In 1979 Susan Gubar and her colleague Sandra Gilbert saw the publication of the first of their many jointly written works of literary criticism, The Madwoman in the Attic. Recognized as a landmark work of feminist literary theory, their work was nominated for a National Book Critics Circle Award and a Pulitzer Prize. Their study focused on texts written by nineteenth century British and American women novelists and poets, including Jane Austen, Mary Shelley, Charlotte and Emily Brontë, George Eliot, and Emily Dickinson. The book grew out of a women’s literature course the two friends team-taught at Indiana University in the early 1970’s. Their hope was to recover and delineate a female literary tradition and aesthetic. What they found instead were concerns about the representation of women in fiction and the precarious role of women writers. Women, they concluded, have been either falsely voiced or silenced in fiction written by men about women, and, furthermore, women have, at times, been misrepresented in fiction composed by women (who, in a sense, collaborate with the men, their literary models when no women models are available). The double bind for women writers in the nineteenth century, Gubar and Gilbert contended, is that they inherited the male model of writing with its inherent rules of patriarchy, including prescribed places and roles for women, even as they wrote to escape its boundaries.
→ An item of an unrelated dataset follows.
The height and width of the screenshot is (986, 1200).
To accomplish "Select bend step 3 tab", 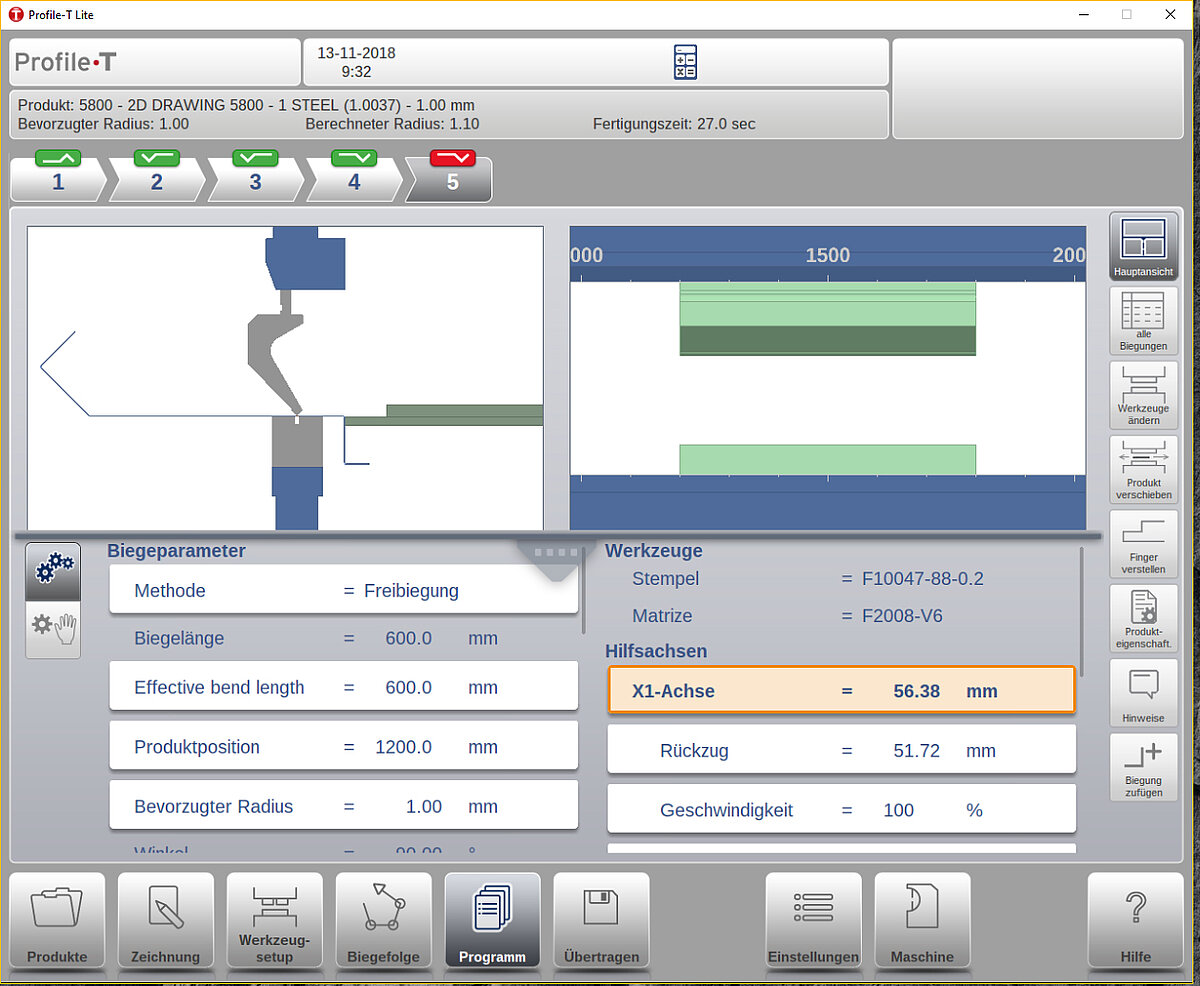I will [x=255, y=181].
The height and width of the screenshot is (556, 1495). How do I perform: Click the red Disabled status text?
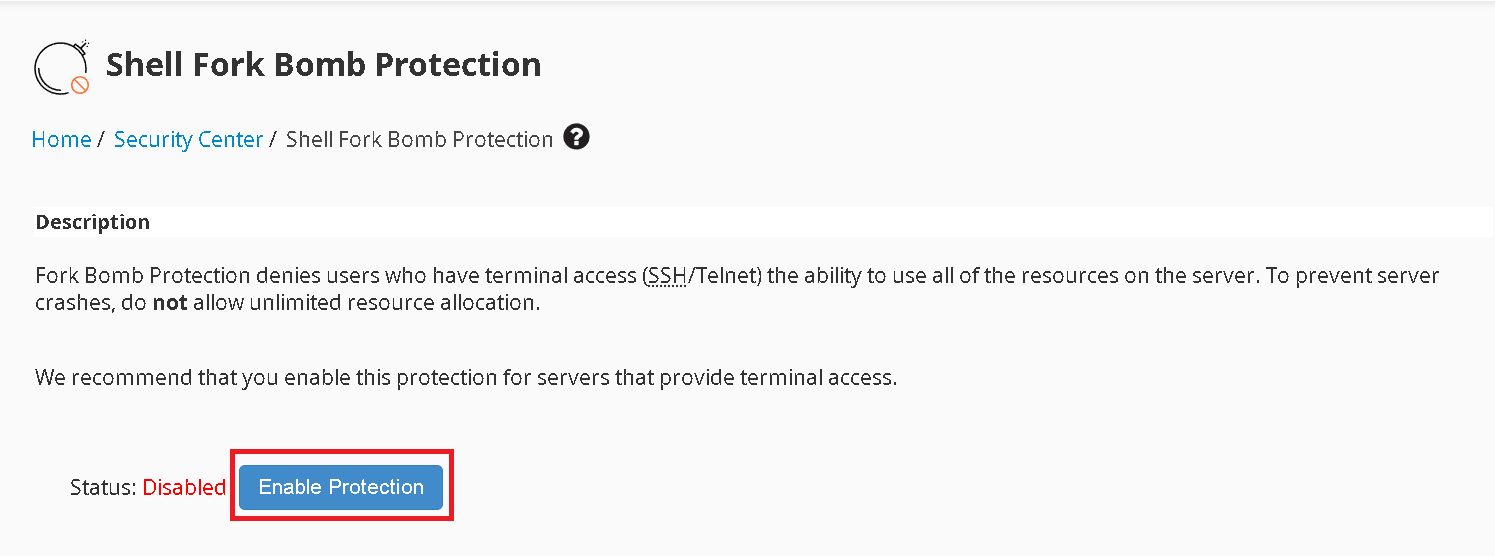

Gubar and Gilbert’s trilogy, No Man’s Land, is a feminist reassessment of a century of literary history in which the main struggles have been primarily played out between the sexes. No Man’s Land provides a follow-up to The Madwoman in the Attic and extends their earlier focus on women writers to include more diversity in terms of race and ethnicity. The team also coedited a collection of poems that pay tribute to mothers (with Diana O’Hehir in 1995), titled Mothersongs, and wrote a satiric exposé of the melding of critical and popular cultures: Masterpiece Theatre: An Academic Melodrama.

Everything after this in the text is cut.